What you need to do |
Identify all lines of the data containing the string "computer" and copy them.

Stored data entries
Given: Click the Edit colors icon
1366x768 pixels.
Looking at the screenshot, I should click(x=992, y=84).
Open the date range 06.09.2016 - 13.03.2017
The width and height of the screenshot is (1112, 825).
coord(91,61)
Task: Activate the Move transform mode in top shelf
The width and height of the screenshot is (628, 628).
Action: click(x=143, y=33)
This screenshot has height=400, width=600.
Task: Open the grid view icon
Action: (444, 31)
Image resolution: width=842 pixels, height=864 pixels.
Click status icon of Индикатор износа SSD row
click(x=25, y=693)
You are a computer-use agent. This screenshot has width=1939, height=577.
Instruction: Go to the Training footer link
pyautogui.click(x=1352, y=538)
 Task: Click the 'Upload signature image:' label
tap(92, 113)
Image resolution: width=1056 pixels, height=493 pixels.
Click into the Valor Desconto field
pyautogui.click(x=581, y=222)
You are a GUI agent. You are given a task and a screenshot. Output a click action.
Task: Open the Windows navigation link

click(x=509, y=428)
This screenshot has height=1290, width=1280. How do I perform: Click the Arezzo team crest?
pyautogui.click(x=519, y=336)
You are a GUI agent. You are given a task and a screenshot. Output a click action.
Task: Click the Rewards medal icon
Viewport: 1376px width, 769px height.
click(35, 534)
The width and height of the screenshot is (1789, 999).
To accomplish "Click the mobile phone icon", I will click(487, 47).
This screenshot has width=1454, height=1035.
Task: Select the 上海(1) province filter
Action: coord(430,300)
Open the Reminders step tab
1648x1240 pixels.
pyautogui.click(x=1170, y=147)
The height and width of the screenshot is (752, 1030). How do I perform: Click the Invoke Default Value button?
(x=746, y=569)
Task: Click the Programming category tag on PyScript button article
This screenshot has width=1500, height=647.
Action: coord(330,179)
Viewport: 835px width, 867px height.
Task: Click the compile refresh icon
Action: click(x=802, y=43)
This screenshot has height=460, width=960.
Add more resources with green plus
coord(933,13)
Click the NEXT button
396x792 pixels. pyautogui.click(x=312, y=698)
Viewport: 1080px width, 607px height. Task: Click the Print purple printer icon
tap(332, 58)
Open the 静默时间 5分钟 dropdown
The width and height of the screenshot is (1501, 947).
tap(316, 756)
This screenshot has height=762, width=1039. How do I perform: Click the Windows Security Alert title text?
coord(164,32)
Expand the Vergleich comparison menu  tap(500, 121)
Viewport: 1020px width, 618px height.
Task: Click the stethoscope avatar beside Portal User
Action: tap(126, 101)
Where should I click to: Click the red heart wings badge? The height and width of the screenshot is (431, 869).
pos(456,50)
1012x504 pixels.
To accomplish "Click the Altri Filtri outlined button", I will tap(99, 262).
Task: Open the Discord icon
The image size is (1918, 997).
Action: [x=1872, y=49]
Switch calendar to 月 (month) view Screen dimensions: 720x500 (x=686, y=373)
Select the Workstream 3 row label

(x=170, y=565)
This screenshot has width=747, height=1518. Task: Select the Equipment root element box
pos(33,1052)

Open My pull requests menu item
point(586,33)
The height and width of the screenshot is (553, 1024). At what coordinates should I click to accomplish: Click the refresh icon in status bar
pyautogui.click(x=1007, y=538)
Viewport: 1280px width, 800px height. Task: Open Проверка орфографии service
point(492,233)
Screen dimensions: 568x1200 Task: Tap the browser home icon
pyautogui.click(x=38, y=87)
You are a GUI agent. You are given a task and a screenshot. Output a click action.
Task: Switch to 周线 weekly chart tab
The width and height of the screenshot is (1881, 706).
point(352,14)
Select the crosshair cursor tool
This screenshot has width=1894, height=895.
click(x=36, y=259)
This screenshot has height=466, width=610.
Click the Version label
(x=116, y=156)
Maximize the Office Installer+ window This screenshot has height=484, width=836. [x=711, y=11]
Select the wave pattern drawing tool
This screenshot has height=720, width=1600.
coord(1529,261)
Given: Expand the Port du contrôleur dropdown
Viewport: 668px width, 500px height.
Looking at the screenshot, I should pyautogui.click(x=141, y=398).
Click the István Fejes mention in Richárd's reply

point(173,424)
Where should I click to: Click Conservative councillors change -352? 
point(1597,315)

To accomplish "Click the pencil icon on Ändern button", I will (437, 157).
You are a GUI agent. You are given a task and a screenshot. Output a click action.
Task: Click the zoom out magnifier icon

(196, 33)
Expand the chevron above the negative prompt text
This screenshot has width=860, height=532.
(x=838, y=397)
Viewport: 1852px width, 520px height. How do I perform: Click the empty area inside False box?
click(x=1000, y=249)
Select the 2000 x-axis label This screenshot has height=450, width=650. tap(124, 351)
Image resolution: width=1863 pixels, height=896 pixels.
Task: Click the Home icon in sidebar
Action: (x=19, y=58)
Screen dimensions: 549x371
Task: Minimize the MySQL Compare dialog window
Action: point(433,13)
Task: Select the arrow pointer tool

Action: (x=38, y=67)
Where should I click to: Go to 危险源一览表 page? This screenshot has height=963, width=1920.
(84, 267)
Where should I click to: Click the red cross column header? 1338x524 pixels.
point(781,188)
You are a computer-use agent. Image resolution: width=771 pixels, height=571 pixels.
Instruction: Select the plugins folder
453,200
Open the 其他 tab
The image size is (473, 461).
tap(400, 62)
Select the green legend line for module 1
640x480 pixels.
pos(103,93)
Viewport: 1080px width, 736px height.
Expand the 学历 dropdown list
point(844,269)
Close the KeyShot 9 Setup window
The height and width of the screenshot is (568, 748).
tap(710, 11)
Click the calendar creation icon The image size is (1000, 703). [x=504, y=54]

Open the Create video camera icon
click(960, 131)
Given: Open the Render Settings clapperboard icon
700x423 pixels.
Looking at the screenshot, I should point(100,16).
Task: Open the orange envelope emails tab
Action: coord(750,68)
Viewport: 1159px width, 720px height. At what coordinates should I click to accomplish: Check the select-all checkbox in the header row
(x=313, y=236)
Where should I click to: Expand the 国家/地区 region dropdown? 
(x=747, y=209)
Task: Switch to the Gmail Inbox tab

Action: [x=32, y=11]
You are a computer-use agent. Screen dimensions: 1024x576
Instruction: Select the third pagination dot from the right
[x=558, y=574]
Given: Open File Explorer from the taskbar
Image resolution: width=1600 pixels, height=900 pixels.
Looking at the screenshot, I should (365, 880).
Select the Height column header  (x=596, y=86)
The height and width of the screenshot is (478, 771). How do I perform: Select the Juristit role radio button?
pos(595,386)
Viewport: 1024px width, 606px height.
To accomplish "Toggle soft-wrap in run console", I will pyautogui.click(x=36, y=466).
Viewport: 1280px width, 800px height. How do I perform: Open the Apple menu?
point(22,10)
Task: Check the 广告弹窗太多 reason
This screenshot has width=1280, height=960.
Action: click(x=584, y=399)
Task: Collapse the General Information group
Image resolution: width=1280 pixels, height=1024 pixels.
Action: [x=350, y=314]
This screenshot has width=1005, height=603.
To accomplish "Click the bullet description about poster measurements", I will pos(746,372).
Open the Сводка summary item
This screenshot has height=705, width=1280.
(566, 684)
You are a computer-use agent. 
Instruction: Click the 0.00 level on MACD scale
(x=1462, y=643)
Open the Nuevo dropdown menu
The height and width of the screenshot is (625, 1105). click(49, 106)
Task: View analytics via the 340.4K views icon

Response for this exercise |
You are a computer-use agent. This screenshot has width=1939, height=577.
You are a computer-use agent. Image resolution: width=771 pixels, height=571 pixels.
You are a computer-use agent. Screen dimensions: 1024x576
You are a computer-use agent. 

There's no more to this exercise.